Scientific Man vs. Power Politics by Hans Morgenthau

I’m not generally a superstitious person, but when I saw Hans J. Morgenthau’s ‘Scientific Man vs. Power Politics’ at a second-hand bookstore for $5, when it currently sells for $342 online, I knew I had to read it. And I am glad that I did. It’s hard to characterise a book that is part political theory, part polemic, part intellectual history, and part theology. But it is precisely this intellectual eclecticism that makes Morgenthau’s ideas stand the test of time.

If you’ve never heard of Morgenthau before, I can’t really blame you. He is not extremely well-known outside of academic international relations. Even amongst international relations scholars, Morgenthau is often over-looked in favour of ‘structural’ realists such as Kenneth Waltz and the now infamous John Mearsheimer. While Waltz and Mearsheimer blame the recurrence of war on the ‘structure’ of the international system (anarchy), Morgenthau locates the problem squarely within human nature itself. This difference in the unit of analysis is what separates classical realists like Morgenthau from structural realists such as Waltz and Mearsheimer.   

So what’s so bad about human nature that we cannot but periodically tear each other to shreds? Everyone, according to Morgenthau, has a lust for power – the animus dominandi. Every social interaction, no matter how trivial, contains an element of us trying to “maintain, extend, or demonstrate” the range of our person vis-a-vis another. It is worth quoting Morgenthau directly here, for his eloquence no doubt contributes to his persuasiveness:

“…there is no social action which would not contain at least a trace of this desire to make one’s own person prevail against others. It is this ubiquity of the desire for power which…constitutes the ubiquity of evil in human action. Here is the element of corruption and of sin which injects even into the best of intentions at least a drop of evil and thus spoils it.”

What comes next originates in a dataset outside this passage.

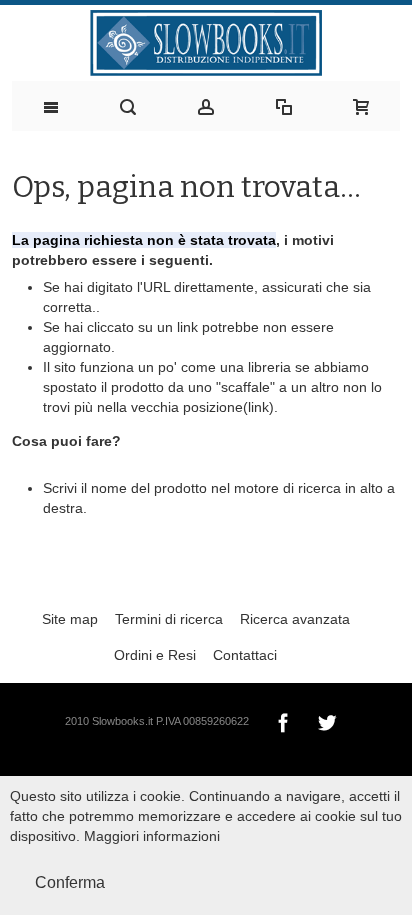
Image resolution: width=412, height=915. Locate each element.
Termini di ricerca (169, 619)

Notice the use of religious language. This is why I described Morgenthau’s work as “part theology”. One cannot really understand the lust for power unless it is treated as a theological concept. Morgenthau is very clearly drawing on Saint Augustine, who wrote about the pleasures of sin. In his Confessions, Augustine writes about stealing a bunch of pears as a teenager (pretty mild I know, but such is Catholic guilt). It turns out that Augustine didn’t even like pears, so why did he steal them? “My pleasure”, he confesses, “was in the crime itself”. Breaking taboos, asserting ourselves against the mores of society, this is part of what it means to be human. Sin is not some aberration, it is not the absence of good or the absence of knowledge, it is part of us. We are fallen creatures.

As inherently sinful creatures, Morgenthau is deeply sceptical about all human action. Even the most well-intentioned action is open to corruption. The consequences of this for political action is profound, for political action by its very nature affects other people. Morgenthau quotes Pascal, who wrote: “Man is neither angel nor beast, and unhappily whoever wants to act the angel, acts the beast.” A good politician is therefore circumspect, knowing that politics is always about discerning the lesser of two evils. “Political ethics is indeed the ethics of doing evil”, in Morgenthau’s own words. Those who reject politics in favour of moral purity simply destroy their ability to discriminate between different evils and ultimately “the perfectionist thus becomes a source of greater evil”. I am reminded of Gough Whitlam who quipped that “only the impotent are pure”.

Reading Scientific Man vs. Power Politics was a vindicating experience. Most of the book is dedicated to demonstrating why rationalism – the belief that social problems can be solved by the ever-greater accumulation and application of ‘objective knowledge’ – is fallacious and harmful. Political problems are immutable and must be solved anew each generation by political means. Bill Gates’ book on technology won’t solve climate change – political action will. Insofar as Morgenthau stresses that politics is a distinct sphere of human activity, I am onboard. But he overstates his case when declaring that everyone in every social action is infected with a lust for power. Animus dominandi is ultimately a metaphysical-cum-theological concept; its existence is impossible to prove or disprove. Morgenthau suggests that there are “universal laws of human nature” which do not change. On this I am unsure. In the long-running debate between agency versus structure, I lean towards structure. If you want to understand human behaviour, first pay attention first to circumstance, then to human nature. You will find that the former changes the latter.